Work item
Can you copy out every one of the records below, word for word, with nothing changed?

Input data
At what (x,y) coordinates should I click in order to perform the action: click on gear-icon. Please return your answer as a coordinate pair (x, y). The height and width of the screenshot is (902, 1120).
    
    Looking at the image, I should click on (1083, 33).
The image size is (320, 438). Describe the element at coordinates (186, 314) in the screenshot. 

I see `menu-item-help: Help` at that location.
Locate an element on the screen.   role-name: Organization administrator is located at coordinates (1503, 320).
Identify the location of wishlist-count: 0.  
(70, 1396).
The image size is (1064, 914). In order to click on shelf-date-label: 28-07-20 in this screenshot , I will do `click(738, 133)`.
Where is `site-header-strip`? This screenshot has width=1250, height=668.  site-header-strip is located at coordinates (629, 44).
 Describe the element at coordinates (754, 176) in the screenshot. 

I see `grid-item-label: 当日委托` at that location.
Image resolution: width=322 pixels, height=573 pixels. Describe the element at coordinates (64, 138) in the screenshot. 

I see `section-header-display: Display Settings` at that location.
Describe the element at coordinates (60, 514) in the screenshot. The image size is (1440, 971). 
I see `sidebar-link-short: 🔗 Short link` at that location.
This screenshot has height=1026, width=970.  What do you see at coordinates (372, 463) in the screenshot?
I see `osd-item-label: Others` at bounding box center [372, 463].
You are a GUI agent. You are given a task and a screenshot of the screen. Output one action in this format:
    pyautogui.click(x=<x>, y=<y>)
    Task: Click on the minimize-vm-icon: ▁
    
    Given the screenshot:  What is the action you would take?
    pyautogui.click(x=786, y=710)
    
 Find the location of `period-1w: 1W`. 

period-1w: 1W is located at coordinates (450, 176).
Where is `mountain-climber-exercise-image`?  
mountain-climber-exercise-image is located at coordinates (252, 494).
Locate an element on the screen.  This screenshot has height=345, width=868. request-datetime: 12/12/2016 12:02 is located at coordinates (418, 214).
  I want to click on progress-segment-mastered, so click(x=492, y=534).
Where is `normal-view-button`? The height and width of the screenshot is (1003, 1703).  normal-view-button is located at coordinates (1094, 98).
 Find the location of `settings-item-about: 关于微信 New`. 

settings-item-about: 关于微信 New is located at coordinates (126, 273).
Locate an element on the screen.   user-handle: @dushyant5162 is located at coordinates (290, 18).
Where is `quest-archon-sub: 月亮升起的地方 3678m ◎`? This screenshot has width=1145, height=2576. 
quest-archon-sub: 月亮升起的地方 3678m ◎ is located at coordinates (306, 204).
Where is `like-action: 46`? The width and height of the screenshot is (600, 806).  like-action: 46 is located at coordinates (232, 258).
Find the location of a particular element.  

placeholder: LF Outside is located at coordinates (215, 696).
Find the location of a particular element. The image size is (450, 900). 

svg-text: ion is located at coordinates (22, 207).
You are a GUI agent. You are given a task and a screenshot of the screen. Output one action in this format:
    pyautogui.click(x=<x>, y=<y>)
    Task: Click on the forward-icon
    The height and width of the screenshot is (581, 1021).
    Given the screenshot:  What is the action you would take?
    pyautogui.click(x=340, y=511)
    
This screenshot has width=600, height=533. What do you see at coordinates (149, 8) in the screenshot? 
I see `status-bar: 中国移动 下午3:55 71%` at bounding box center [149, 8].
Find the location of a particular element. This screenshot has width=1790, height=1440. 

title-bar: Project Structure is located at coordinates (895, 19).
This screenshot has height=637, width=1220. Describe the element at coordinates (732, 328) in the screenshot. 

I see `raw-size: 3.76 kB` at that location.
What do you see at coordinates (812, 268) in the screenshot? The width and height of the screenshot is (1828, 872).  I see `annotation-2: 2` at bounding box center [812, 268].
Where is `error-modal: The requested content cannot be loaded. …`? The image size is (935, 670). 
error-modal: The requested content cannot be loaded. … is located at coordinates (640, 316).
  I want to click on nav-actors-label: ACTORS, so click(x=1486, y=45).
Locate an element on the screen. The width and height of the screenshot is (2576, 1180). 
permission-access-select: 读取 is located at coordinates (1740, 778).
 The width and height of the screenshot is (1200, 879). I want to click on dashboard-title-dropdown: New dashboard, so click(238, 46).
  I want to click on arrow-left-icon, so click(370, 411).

Answer space
At what (x,y) coordinates should I click in order to perform the action: click on gear-icon. Please return your answer as a coordinate pair (x, y). The height and width of the screenshot is (902, 1120).
    
    Looking at the image, I should click on (1083, 33).
The image size is (320, 438). Describe the element at coordinates (186, 314) in the screenshot. 

I see `menu-item-help: Help` at that location.
Locate an element on the screen.   role-name: Organization administrator is located at coordinates (1503, 320).
Identify the location of wishlist-count: 0.  
(70, 1396).
The image size is (1064, 914). In order to click on shelf-date-label: 28-07-20 in this screenshot , I will do `click(738, 133)`.
Where is `site-header-strip`? This screenshot has width=1250, height=668.  site-header-strip is located at coordinates (629, 44).
 Describe the element at coordinates (754, 176) in the screenshot. 

I see `grid-item-label: 当日委托` at that location.
Image resolution: width=322 pixels, height=573 pixels. Describe the element at coordinates (64, 138) in the screenshot. 

I see `section-header-display: Display Settings` at that location.
Describe the element at coordinates (60, 514) in the screenshot. The image size is (1440, 971). 
I see `sidebar-link-short: 🔗 Short link` at that location.
This screenshot has height=1026, width=970.  What do you see at coordinates (372, 463) in the screenshot?
I see `osd-item-label: Others` at bounding box center [372, 463].
You are a GUI agent. You are given a task and a screenshot of the screen. Output one action in this format:
    pyautogui.click(x=<x>, y=<y>)
    Task: Click on the minimize-vm-icon: ▁
    
    Given the screenshot:  What is the action you would take?
    pyautogui.click(x=786, y=710)
    
 Find the location of `period-1w: 1W`. 

period-1w: 1W is located at coordinates (450, 176).
Where is `mountain-climber-exercise-image`?  
mountain-climber-exercise-image is located at coordinates (252, 494).
Locate an element on the screen.  This screenshot has height=345, width=868. request-datetime: 12/12/2016 12:02 is located at coordinates (418, 214).
  I want to click on progress-segment-mastered, so click(x=492, y=534).
Where is `normal-view-button`? The height and width of the screenshot is (1003, 1703).  normal-view-button is located at coordinates (1094, 98).
 Find the location of `settings-item-about: 关于微信 New`. 

settings-item-about: 关于微信 New is located at coordinates (126, 273).
Locate an element on the screen.   user-handle: @dushyant5162 is located at coordinates (290, 18).
Where is `quest-archon-sub: 月亮升起的地方 3678m ◎`? This screenshot has width=1145, height=2576. 
quest-archon-sub: 月亮升起的地方 3678m ◎ is located at coordinates (306, 204).
Where is `like-action: 46`? The width and height of the screenshot is (600, 806).  like-action: 46 is located at coordinates (232, 258).
Find the location of a particular element.  

placeholder: LF Outside is located at coordinates (215, 696).
Find the location of a particular element. The image size is (450, 900). 

svg-text: ion is located at coordinates (22, 207).
You are a GUI agent. You are given a task and a screenshot of the screen. Output one action in this format:
    pyautogui.click(x=<x>, y=<y>)
    Task: Click on the forward-icon
    The height and width of the screenshot is (581, 1021).
    Given the screenshot:  What is the action you would take?
    pyautogui.click(x=340, y=511)
    
This screenshot has width=600, height=533. What do you see at coordinates (149, 8) in the screenshot? 
I see `status-bar: 中国移动 下午3:55 71%` at bounding box center [149, 8].
Find the location of a particular element. This screenshot has width=1790, height=1440. 

title-bar: Project Structure is located at coordinates (895, 19).
This screenshot has height=637, width=1220. Describe the element at coordinates (732, 328) in the screenshot. 

I see `raw-size: 3.76 kB` at that location.
What do you see at coordinates (812, 268) in the screenshot? The width and height of the screenshot is (1828, 872).  I see `annotation-2: 2` at bounding box center [812, 268].
Where is `error-modal: The requested content cannot be loaded. …`? The image size is (935, 670). 
error-modal: The requested content cannot be loaded. … is located at coordinates (640, 316).
  I want to click on nav-actors-label: ACTORS, so click(x=1486, y=45).
Locate an element on the screen. The width and height of the screenshot is (2576, 1180). 
permission-access-select: 读取 is located at coordinates (1740, 778).
 The width and height of the screenshot is (1200, 879). I want to click on dashboard-title-dropdown: New dashboard, so click(238, 46).
  I want to click on arrow-left-icon, so click(370, 411).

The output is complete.